Republicans say the field’s ties to Brownback won’t be a liability, arguing that the focus on him is a sign of Democratic weakness.
“The Democrats have no record to run on, which is why they dredge up the ghost of past administrations rather than focusing on solutions,” Kansas Republican Party Executive Director Rob Fillion said in a statement to National Journal. “They can't talk about the successes of Laura Kelly, because she's leaving a mess in her wake. Kansas is hemorrhaging people due to over regulation and outrageous tax levels.”
There are also structural challenges to relying too heavily on a backward-looking message. Brownback’s tax plan, and impacts such as school closures, might not carry the same impact for younger voters who weren’t politically engaged during his tenure.

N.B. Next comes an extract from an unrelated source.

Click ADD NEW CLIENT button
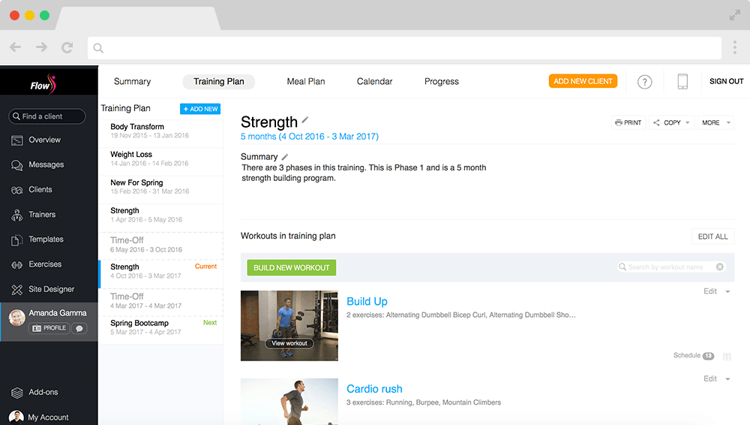The width and height of the screenshot is (750, 425). click(x=583, y=81)

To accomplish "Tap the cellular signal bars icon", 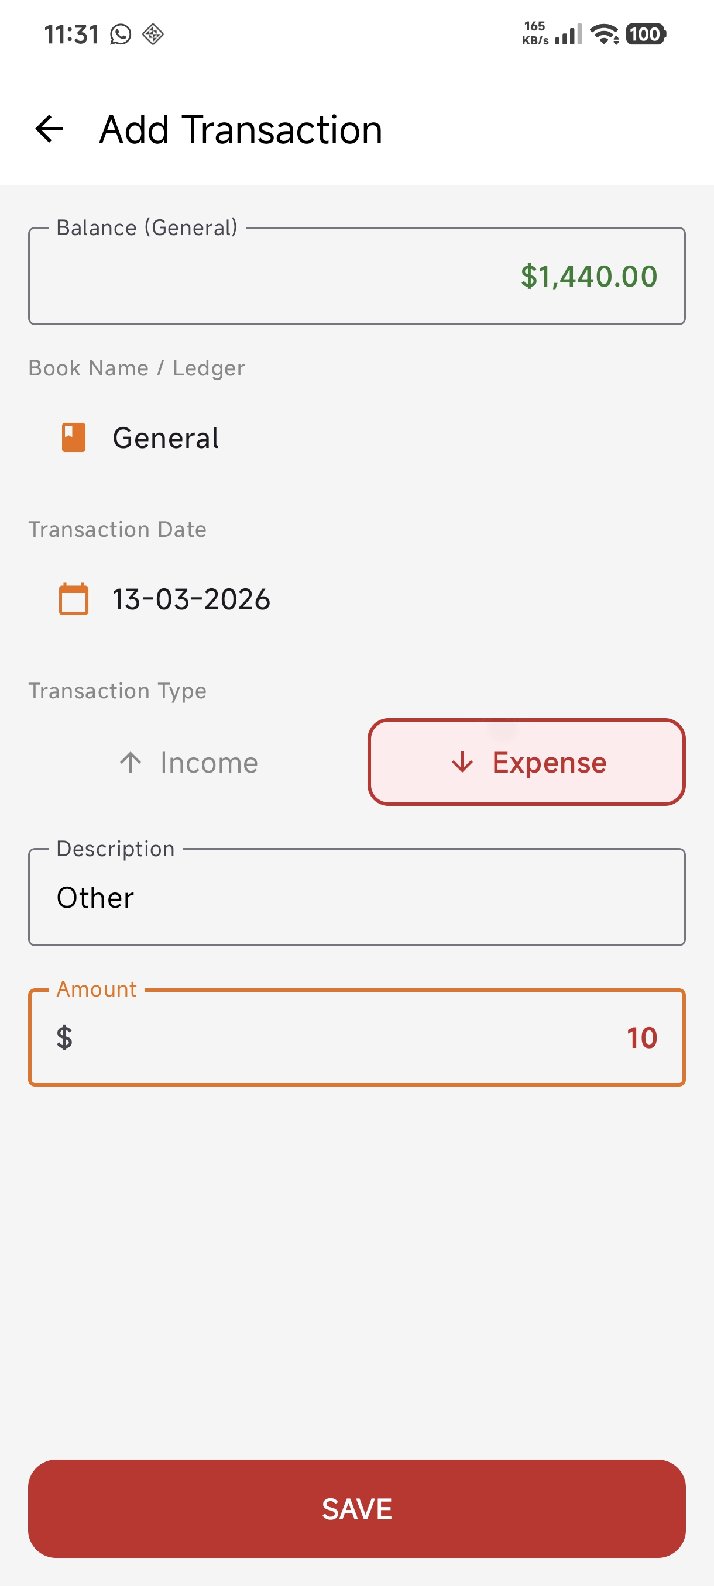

Republicans also say ads run by outside groups in 2024 point to the declining influence of Brownback attacks.
The Kansas Values Institute, a Democratic-aligned group, ran ads last cycle saying Republican state senators and candidates would “take us back” to the Brownback era, having defended his cuts to public schools. Not only did Republicans hold onto the targeted state senate districts, they also flipped Democratic seats where anti-Brownback ads were run.
At the statewide level, outside groups will likely take on the bulk of Brownback-related attacks. In 2018 and 2022, Kelly mostly focused on her goals and then achievements, respectively, letting outside groups like the Kansas Values Institute, which the DGA contributed to, litigate Brownback against her opponents.
As outside groups now will likely play again in Kansas to keep the seat in Democratic hands, Swenson cautioned them "to not overplay the Brownback card.”
“Political campaigns are often like wars, where you fight the last war because it worked last time if you won,” Beatty said. “But it's hard to know when it's not going to work until it doesn't.”